Flavio, el judío griego, era un prosélito del portal, pues no había sido circuncidado ni bautizado, y puesto que mucho amaba lo bello en arte y escultura, la casa que ocupaba durante su estadía en Jerusalén era un hermoso edificio. Esta casa estaba exquisitamente adornada con tesoros invaluables, que él había recogido aquí y allí en sus viajes por el mundo. Cuando se le ocurrió por primera vez invitar a Jesús a su casa, temía que el Maestro pudiese ofenderse a la vista de tantas así llamadas imágenes. Pero Flavio estuvo agradablemente sorprendido cuando Jesús entró a la casa y, en vez de reprocharle el poseer estos objetos supuestamente idólatras esparcidos por toda la casa, manifestó gran interés en la colección entera e hizo muchas preguntas apreciativas sobre cada objeto a medida que Flavio lo acompañaba de cuarto en cuarto, mostrándole sus estatuas favoritas.

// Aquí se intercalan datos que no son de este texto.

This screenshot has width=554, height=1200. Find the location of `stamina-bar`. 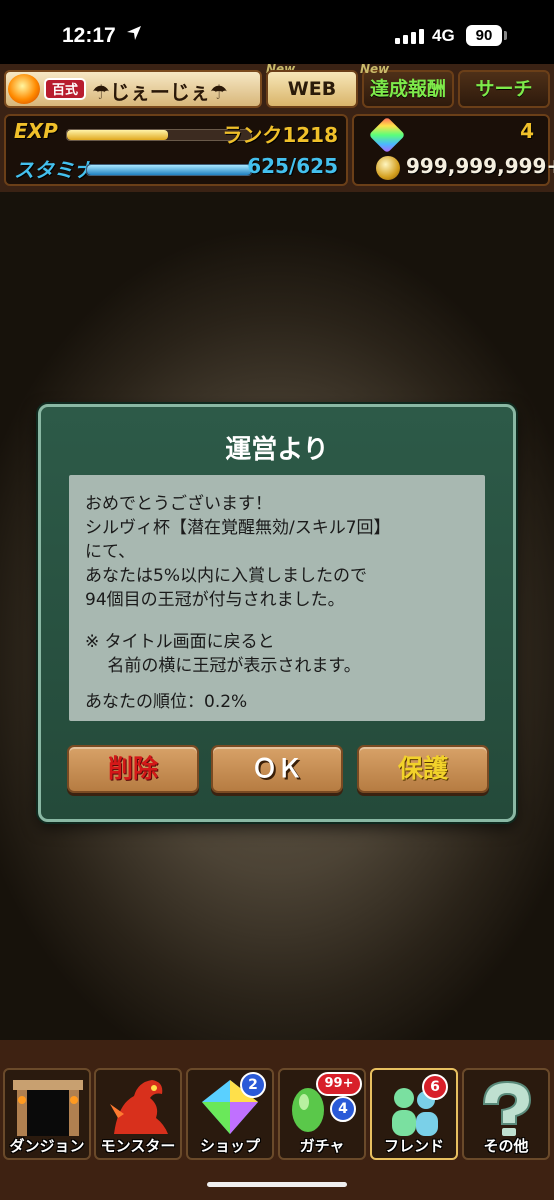

stamina-bar is located at coordinates (169, 170).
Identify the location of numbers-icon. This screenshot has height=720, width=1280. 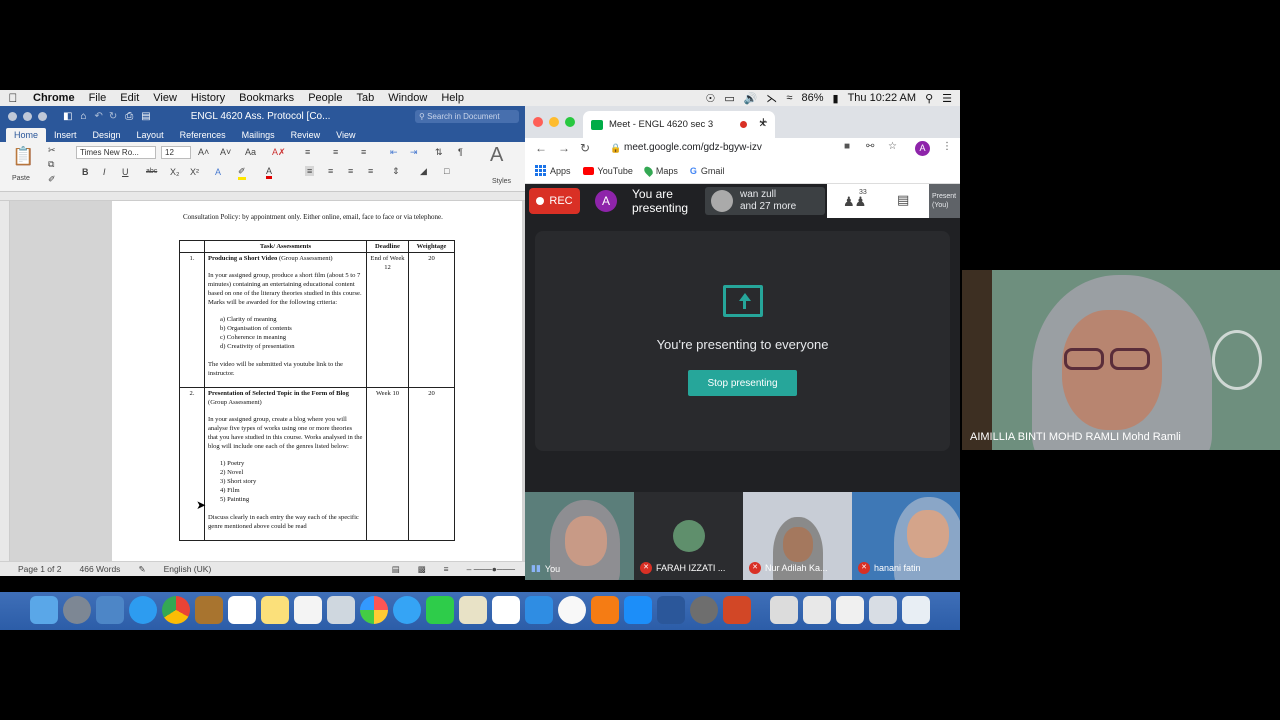
(506, 610).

El Maestro vio que su anfitrión estaba sorprendido por su actitud positiva sobre el arte; por consiguiente, cuando terminaron de ver la entera colección, Jesús dijo: «Porque sabes apreciar la belleza de las cosas creadas por mi Padre y hechas por las manos artísticas del hombre, ¿esperas que yo te reproche? Sólo porque Moisés intentó combatir la idolatría y la adoración de los dioses falsos, ¿por qué deben todos los hombres ponerse en contra de la reproducción de la elegancia y de la belleza? Yo te digo, Flavio, que los hijos de Moisés no supieron interpretarlo y ahora crean falsos dioses aun de sus prohibiciones de las imágenes de los objetos del cielo y de la tierra. Pero, aunque Moisés enseñara estas restricciones a la mente en tinieblas de aquellos días, ¿qué tiene eso que ver con esta época, en la que el Padre en el cielo se revela como el Gobernante Espiritual universal por sobre todas las cosas? Flavio, yo declaro que en el reino venidero ya no enseñarán, ‘no adoréis esto y no adoréis aquello’; ya no se preocuparán de instar a que evitéis esto y a que no hagáis aquello, sino más bien, todos se ocuparán de un deber supremo. Y éste deber del hombre está expresado en dos grandes privilegios: adoración sincera del Creador infinito, del Padre del Paraíso, y servicio amante dado a los semejantes. Si amas a tu prójimo como te amas a ti mismo, realmente conocerás que eres hijo de Dios.
«En una época en que mi Padre no era bien comprendido, Moisés estaba justificado en sus intentos de resistir la idolatría, pero en la era venidera el Padre habrá sido revelado en la vida del Hijo; y esta nueva revelación de Dios hará por siempre innecesario confundir al Padre Creador con los ídolos de piedra o las imágenes de oro y plata. De aquí en adelante los hombres inteligentes podrán disfrutar de los tesoros del arte sin confundir la apreciación material de la belleza con la adoración y servicio del Padre del Paraíso, el Dios de todas las cosas y de todos los seres».
Flavio creyó todo lo que Jesús le enseñaba. Al día siguiente fue a Betania allende el Jordán y fue bautizado por los discípulos de Juan. Hizo esto porque los apóstoles de Jesús aún no bautizaban a los creyentes. Cuando Flavio retornó a Jerusalén, hizo una gran fiesta para Jesús e invitó a sesenta de sus amigos. Muchos de esos invitados también se hicieron creyentes en el mensaje del reino venidero.